======== DATASET EXTRACT ========

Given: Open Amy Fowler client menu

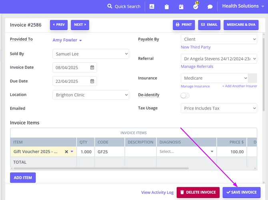Looking at the screenshot, I should [67, 40].
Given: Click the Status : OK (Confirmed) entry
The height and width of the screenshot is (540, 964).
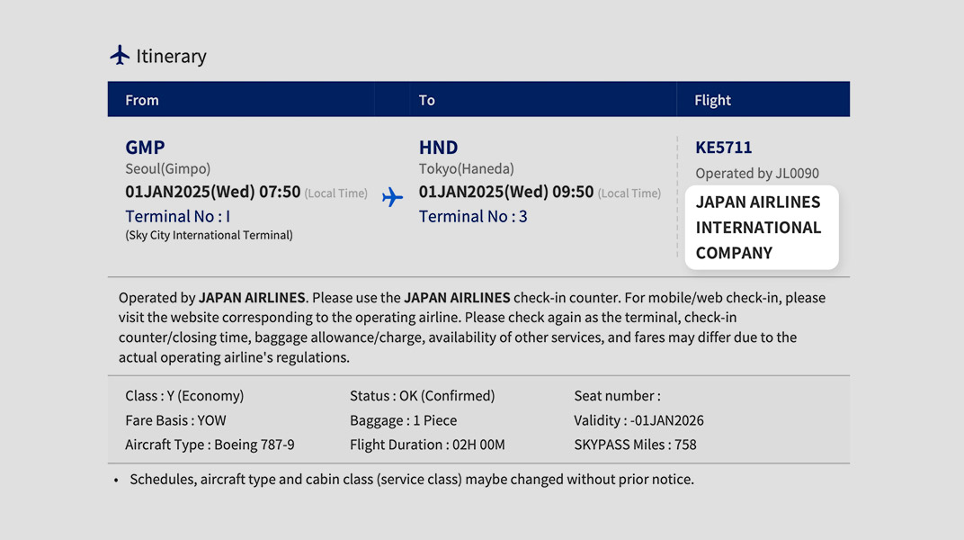Looking at the screenshot, I should 422,396.
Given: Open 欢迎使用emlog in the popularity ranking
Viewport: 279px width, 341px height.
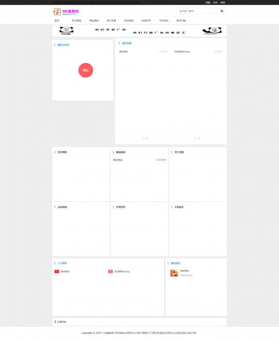Looking at the screenshot, I should tap(122, 271).
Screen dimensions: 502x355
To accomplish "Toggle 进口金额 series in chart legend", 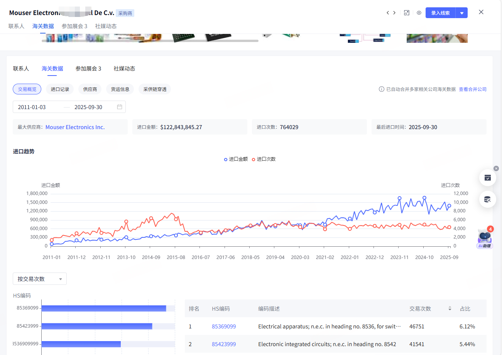I will (236, 159).
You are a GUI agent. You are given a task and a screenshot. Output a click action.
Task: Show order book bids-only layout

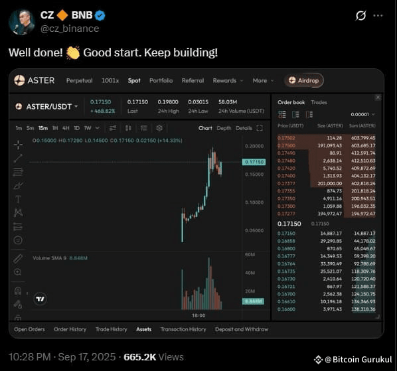point(295,115)
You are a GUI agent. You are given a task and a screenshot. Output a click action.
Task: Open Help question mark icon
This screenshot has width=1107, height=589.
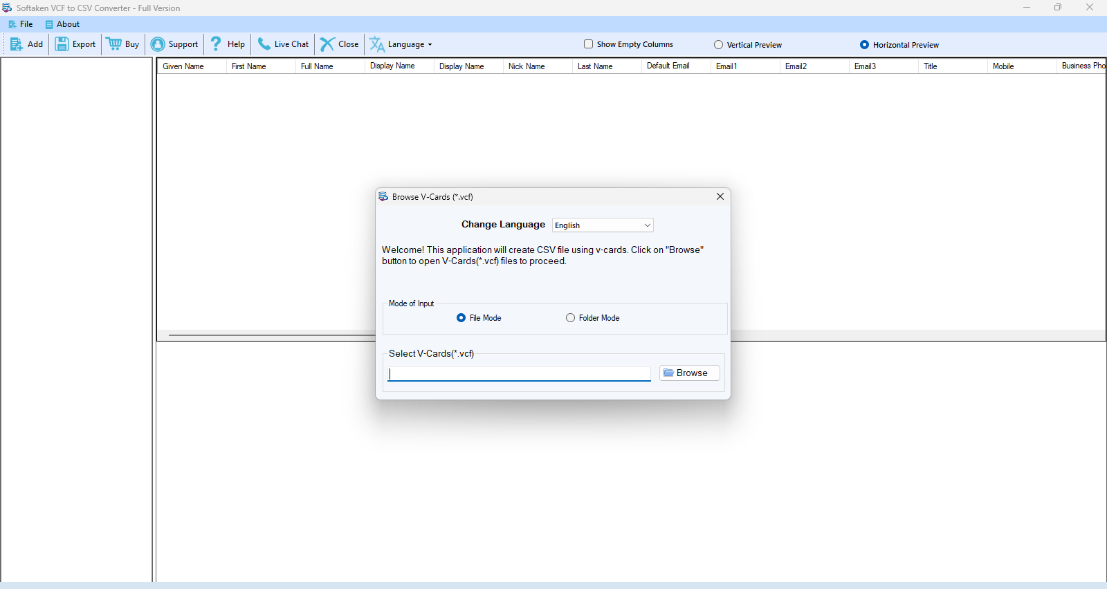click(x=216, y=44)
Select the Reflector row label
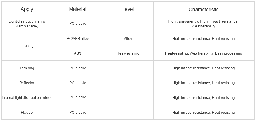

========

From the line holding "Task: Open Help question mark icon" through the last line of the material above, each line should be written out exactly, both included; omit the pictures.

Task: Open Help question mark icon
This screenshot has width=1107, height=589.
click(x=216, y=44)
Select the Reflector row label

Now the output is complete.